Article12 October 2017Reading time about 6 minutes

France Q4: A different country?

Neither Left nor Right

In the past six months, the first president of the Fifth Republic, not aligned to the traditional Left or Right, has proved that it is possible to govern from the centre. He can not only govern, but also reform as it seems he has been everywhere, leaving the Prime Minister, Edouard Philippe, in the shadows.

It started with a French return to the international diplomatic front in June and July, it continued with the reform of the National Assembly, (intended to limit scandals such as those which engulphed the former PM, Francois Fillon during the presidential campaign), labour market reform in September and the 2018 budget in October. The President has not been absent from the industrial sphere either - the Government supported the union of the Alstom and Siemens train building units, preferring “to build European giants”, and reached a deal with Italy’s Fincantieri on the St Nazaire naval shipyards.

The labour market reform should support hiring intentions

The new Labour Law goes much further than the El Komri reform voted under President Hollande, and which succeeded in concentrating all the frustrations with his administration in street marches. The current law faced very limited opposition. The milestone was to set a maximum for dismissal compensation which we believe is a real positive for permanent contract creation;  the bulk of employment growth is currently coming from short-term contracts.

The 2018 budget was also an occasion for President Macron to deliver on his campaign promise for productive investments

This investment plan is a package of €56.3bn over five years, of which €15bn will finance new professional training programmes aimed at one million younger people (16-24 years old) and 1 million long-term unemployed (of all ages). This will be added to the previous state-aided contract system. Although it will be reduced strongly in 2018, to 200-thousand contracts, it should support the current recovery in employment growth.

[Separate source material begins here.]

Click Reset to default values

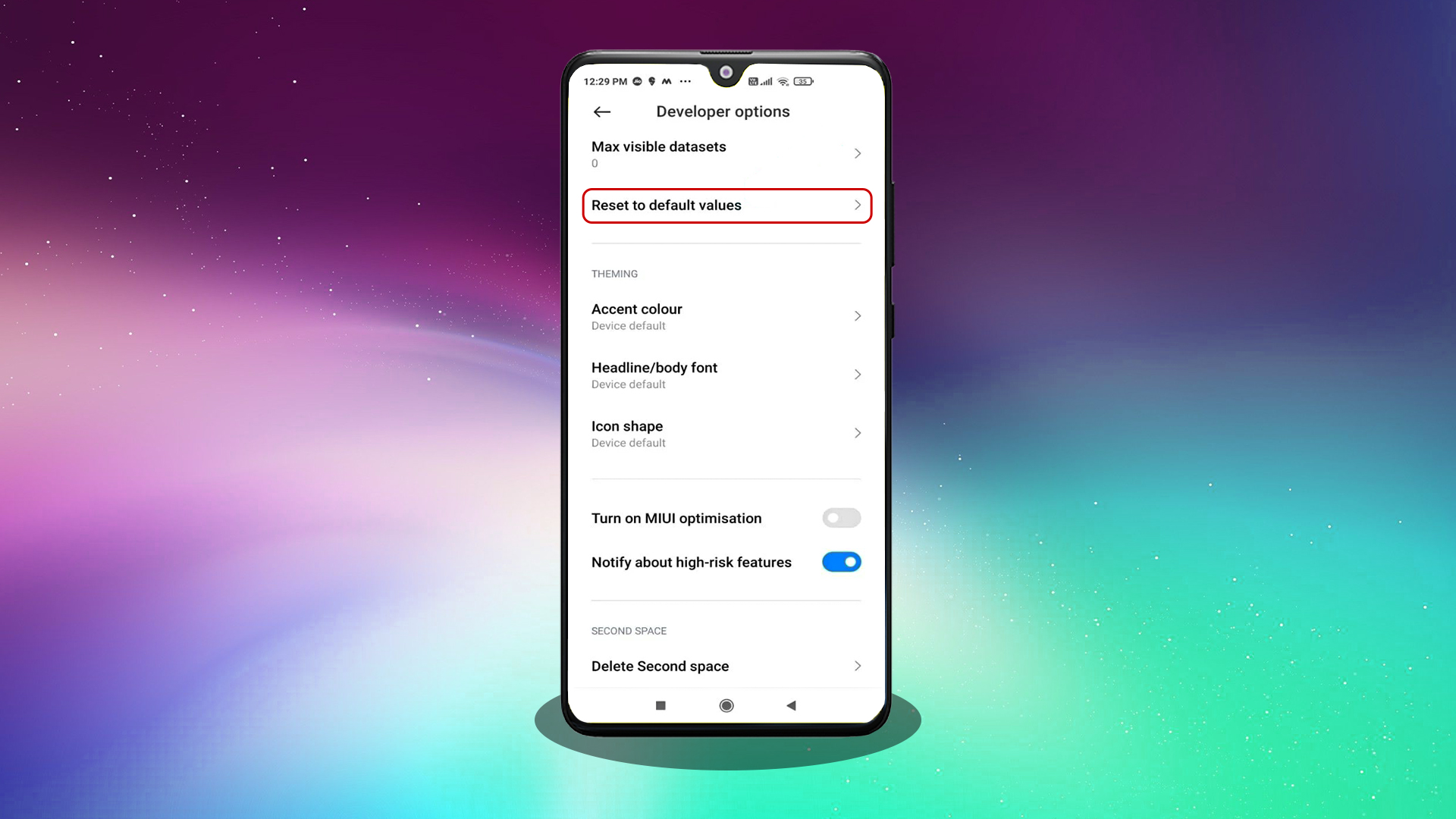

Although all these have not yet made Mr Macron more popular than he was when elected, is core support is holding up strongly. We doubt his approval rating (now back at 49%) can fall below where it was after the summer (40%).  On the contrary, it should be supported by the ongoing recovery. GDP growth has reached 2.0% (QoQ annualized) for three quarters in a row and domestic demand remains strong. External trade has contributed positively to growth in the first semester but a stronger euro should diminish this effect in the coming months.

€56.3bn

Skills based investment package

Split over 5 years

Monsieur Popular?

Although all this has not yet made Mr Macron more popular than he was when elected, his core support is holding up strongly. We doubt his approval rating (now back at 49%) can fall below where it was after the summer (40%).  On the contrary, it should be supported by the ongoing recovery. GDP growth has reached 2.0% (QoQ annualized) for three quarters in a row and domestic demand remains strong. External trade has contributed positively to growth in the first semester but a stronger euro should diminish this effect in the coming months.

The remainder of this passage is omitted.